Peabody's third quarter results were led by significant cost reductions across all regions and higher Australian volumes. The Peabody team continues to drive operational excellence, structural cost improvements and capital discipline, and our well-positioned portfolio gives us substantial upside as markets improve.

Australia continues to widen its competitive advantage in the seaborne coal markets as inflation and exchange rates moderate, and a new government fosters policies to improve the competitive position of the resource sector. Metallurgical coal fundamentals are improving and continued build out of new generation is driving record thermal coal demand. Supply rationalization is continuing as higher cost mines in the U.S. and China close, and other exporting nations face increased domestic demand and rising costs.

The company had reported that coal demand had increased 35 million tons through September as a result of rising U.S. coal fleet utilization and gas-to-coal switching. Peabody also claimed improvement in inventories due to high generation levels and lower production, and cited its Southern Powder River Basin inventory levels as being 30 percent below its 2012 peak. The sticky wicket in the mix was a tentative settlement agreement with Patriot Coal and the United Mine Workers of America that could have an impact and full year 2013 or 2014 earnings.

As with Alpha Natural, Peabody Energy had a golden cross right before December, and had been in a consistent uptrend since bottoming in July. Similarly, The stock has failed to make a successive higher high, but has put in a higher low since then.

(Chart courtesy of StockCharts.com)Click to enlarge


Granted, these companies' stock charts have displayed a bullish pattern of a golden cross since bottoming out in July and August, and they have had the CEO's all make positive remarks with respect to industry outlook and individual company guidance. However, that does not mean that we are in the beginning of a coal recovery. Green shoots none the less, but the macro environment has yet to confirm.

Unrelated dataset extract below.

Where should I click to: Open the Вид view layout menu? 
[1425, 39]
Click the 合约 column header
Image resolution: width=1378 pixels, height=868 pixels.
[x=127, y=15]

But, if we are witnessing a strengthening of the coal market, and we are seeing the beginning of a share price rebound, retail investors could capture a lion's share of gains by taking positions now. Beware however, that speculative forecasting and bottom fishing are much higher risk than most retail investors are comfortable with. Nevertheless, I've nibbled will small a small position in Alpha Natural, and will be watching carefully as companies in this industry begin to report.

Hopefully, if this is the beginning of a recovery, we will see not only outsized returns for shareholders, but also a return of jobs to some of the hardest hit areas of Appalachia.

Disclosure: I am long ANR, . I wrote this article myself, and it expresses my own opinions. I am not receiving compensation for it (other than from Seeking Alpha). I have no business relationship with any company whose stock is mentioned in this article.

Additional disclosure: I may take additional positions in any of these stocks, their competitors, suppliers, or customers at any time.